The US cover is intentional and you can argue that it fits the book perfectly.

Cory Doctorow was very positive about the book:

http://boingboing.net/2008/11/10/sat...ldren-str.html

Quote:
When Charlie Stross -- the mad, gonzo antipope of science fiction -- told me he was working on a Heinlein-esque novel, I wasn't surprised. Old Robert A. Heinlein's classic fiction was some of the best action-driven sf ever written. Then Charlie told me he was working a late Heinlein-esque novel and my eyes bugged out.

Towards the end of his career, RAH's novels got very long, very meandering, explicitly sexual, and very weird. Turned out, he had a tumor that was blocking the flow of blood to his brain (really!) and after it was removed, his fiction (and, reportedly, his personality) really changed again.

And it was those giant, pervy books that Charlie was setting out to pay tribute to.

[---]

What's more, Stross manages to find the narrative juice hidden in this constrained version of space-travel: to tell a tightly plotted, Maltese-Falcon-esque thriller with reversals and surprises galore, spread out across decades of objective and subjective time.

It's quite a remarkable trick. It's one that neither Heinlein, nor Asimov (the other author to whom the book is dedicated -- as is only proper, given Asimov's prominence in society's conception of what a robot is) managed. This is a fabulous book, a witty and deep critique of the field's shibboleths, and well worth the price of admission.

### Requirement 1
According to the book review excerpt, what was blocking the flow of blood to Heinlein's brain?
### Requirement 2
In the book review excerpt, restate the paragraph beginning "Towards the end of his career" more briefly, keeping its main facts.
### Requirement 3
Write out everything in the book review excerpt from "Towards the end" down to "really changed again.".

### Source material
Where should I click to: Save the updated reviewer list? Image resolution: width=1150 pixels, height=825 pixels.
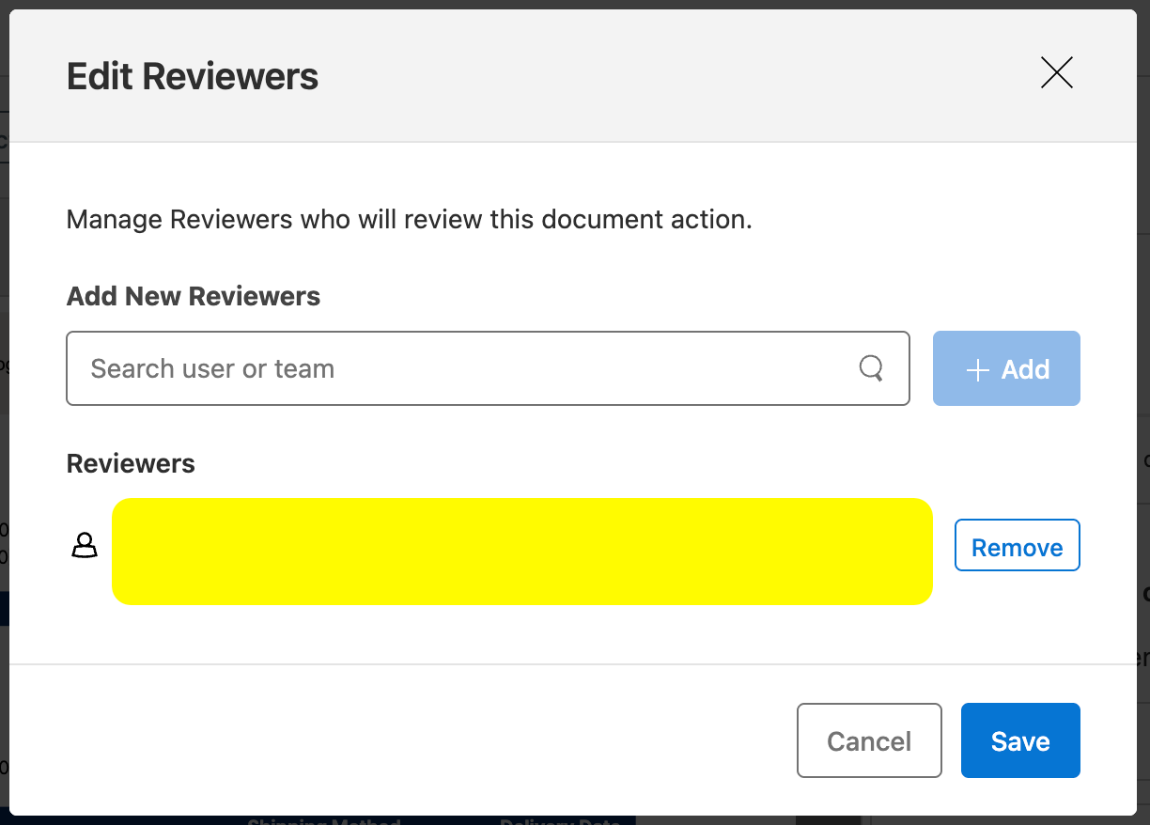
...
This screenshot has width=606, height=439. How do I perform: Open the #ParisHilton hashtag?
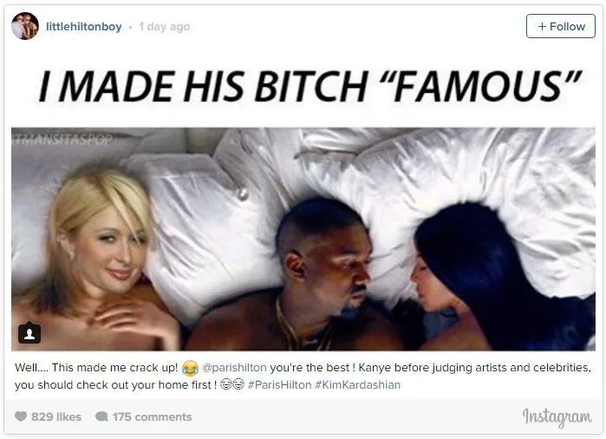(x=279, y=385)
--
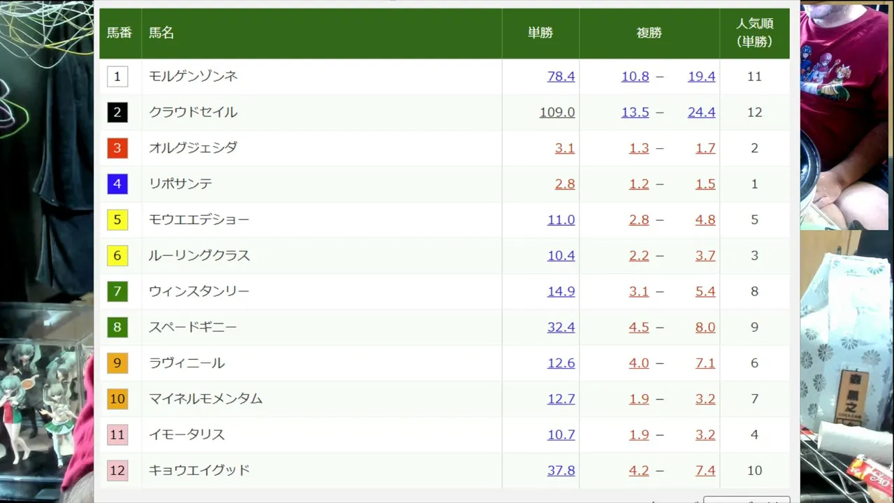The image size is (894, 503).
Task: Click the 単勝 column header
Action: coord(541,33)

### Response 1
A tumor.

### Response 2
Late in his career, Heinlein's novels became very long, meandering, explicitly sexual and weird. He turned out to have a tumor blocking blood flow to his brain. After it was removed, his fiction, and reportedly his personality, changed again.

### Response 3
Towards the end of his career, RAH's novels got very long, very meandering, explicitly sexual, and very weird. Turned out, he had a tumor that was blocking the flow of blood to his brain (really!) and after it was removed, his fiction (and, reportedly, his personality) really changed again.